---------- Exercise inputs ----------

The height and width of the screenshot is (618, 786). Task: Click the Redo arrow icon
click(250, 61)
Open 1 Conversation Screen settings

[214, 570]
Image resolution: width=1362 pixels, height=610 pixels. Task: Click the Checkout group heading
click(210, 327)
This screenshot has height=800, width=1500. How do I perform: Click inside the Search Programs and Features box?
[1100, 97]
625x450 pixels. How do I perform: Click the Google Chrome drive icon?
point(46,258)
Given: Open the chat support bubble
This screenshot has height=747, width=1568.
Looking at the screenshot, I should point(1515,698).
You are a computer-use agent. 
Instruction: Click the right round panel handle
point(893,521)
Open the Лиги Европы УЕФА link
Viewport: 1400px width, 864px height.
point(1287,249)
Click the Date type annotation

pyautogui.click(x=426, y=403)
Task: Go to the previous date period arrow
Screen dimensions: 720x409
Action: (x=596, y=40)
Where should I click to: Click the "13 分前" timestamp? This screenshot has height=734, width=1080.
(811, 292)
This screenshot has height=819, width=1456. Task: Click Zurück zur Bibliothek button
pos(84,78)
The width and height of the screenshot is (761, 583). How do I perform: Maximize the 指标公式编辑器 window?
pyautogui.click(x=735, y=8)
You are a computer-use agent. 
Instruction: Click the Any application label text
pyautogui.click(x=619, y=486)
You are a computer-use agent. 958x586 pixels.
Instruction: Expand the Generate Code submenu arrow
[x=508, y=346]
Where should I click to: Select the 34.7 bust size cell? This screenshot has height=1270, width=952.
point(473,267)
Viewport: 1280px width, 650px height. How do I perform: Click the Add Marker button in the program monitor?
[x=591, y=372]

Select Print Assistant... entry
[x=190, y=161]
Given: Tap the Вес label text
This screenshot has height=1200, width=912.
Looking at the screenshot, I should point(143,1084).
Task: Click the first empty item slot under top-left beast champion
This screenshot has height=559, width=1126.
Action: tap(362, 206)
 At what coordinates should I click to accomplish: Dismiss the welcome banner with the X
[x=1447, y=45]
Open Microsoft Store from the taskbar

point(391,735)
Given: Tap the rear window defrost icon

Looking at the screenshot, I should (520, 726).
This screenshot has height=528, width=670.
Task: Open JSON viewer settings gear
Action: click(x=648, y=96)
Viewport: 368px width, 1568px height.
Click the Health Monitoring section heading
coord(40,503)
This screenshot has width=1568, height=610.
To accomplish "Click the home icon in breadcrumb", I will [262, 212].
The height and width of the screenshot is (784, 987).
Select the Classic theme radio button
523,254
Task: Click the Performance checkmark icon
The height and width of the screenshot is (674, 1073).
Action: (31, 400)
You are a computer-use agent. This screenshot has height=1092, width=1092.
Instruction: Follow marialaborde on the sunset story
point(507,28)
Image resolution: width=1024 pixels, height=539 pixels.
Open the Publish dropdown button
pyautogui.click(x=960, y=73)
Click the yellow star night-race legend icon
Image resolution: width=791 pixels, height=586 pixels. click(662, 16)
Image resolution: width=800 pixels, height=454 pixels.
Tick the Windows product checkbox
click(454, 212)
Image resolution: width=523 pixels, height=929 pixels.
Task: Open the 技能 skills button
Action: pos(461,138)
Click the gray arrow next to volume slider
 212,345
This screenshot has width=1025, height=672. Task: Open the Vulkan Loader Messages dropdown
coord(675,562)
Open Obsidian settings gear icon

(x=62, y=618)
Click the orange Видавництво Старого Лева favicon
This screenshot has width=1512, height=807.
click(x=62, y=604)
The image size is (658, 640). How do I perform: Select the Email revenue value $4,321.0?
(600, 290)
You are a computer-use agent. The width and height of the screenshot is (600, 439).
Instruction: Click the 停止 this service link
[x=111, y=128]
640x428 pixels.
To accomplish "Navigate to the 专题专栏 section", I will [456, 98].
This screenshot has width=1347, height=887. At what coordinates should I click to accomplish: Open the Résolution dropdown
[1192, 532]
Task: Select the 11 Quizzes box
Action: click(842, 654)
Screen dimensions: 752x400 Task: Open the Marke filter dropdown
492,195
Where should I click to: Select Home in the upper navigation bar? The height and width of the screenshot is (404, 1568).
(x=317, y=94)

----------

→ **Written request**: Copy out the records word for word, starting with the line containing "This screenshot has height=819, width=1456." and going on through the line containing "pyautogui.click(x=960, y=73)", both included.

→ **Problem solution**:
This screenshot has height=819, width=1456. Task: Click Zurück zur Bibliothek button
pos(84,78)
The width and height of the screenshot is (761, 583). How do I perform: Maximize the 指标公式编辑器 window?
pyautogui.click(x=735, y=8)
You are a computer-use agent. 
Instruction: Click the Any application label text
pyautogui.click(x=619, y=486)
You are a computer-use agent. 958x586 pixels.
Instruction: Expand the Generate Code submenu arrow
[x=508, y=346]
Where should I click to: Select the 34.7 bust size cell? This screenshot has height=1270, width=952.
point(473,267)
Viewport: 1280px width, 650px height. How do I perform: Click the Add Marker button in the program monitor?
[x=591, y=372]

Select Print Assistant... entry
[x=190, y=161]
Given: Tap the Вес label text
This screenshot has height=1200, width=912.
Looking at the screenshot, I should point(143,1084).
Task: Click the first empty item slot under top-left beast champion
This screenshot has height=559, width=1126.
Action: tap(362, 206)
 At what coordinates should I click to accomplish: Dismiss the welcome banner with the X
[x=1447, y=45]
Open Microsoft Store from the taskbar

point(391,735)
Given: Tap the rear window defrost icon

Looking at the screenshot, I should (520, 726).
This screenshot has height=528, width=670.
Task: Open JSON viewer settings gear
Action: click(x=648, y=96)
Viewport: 368px width, 1568px height.
Click the Health Monitoring section heading
coord(40,503)
This screenshot has width=1568, height=610.
To accomplish "Click the home icon in breadcrumb", I will [262, 212].
The height and width of the screenshot is (784, 987).
Select the Classic theme radio button
523,254
Task: Click the Performance checkmark icon
The height and width of the screenshot is (674, 1073).
Action: (31, 400)
You are a computer-use agent. This screenshot has height=1092, width=1092.
Instruction: Follow marialaborde on the sunset story
point(507,28)
Image resolution: width=1024 pixels, height=539 pixels.
Open the Publish dropdown button
pyautogui.click(x=960, y=73)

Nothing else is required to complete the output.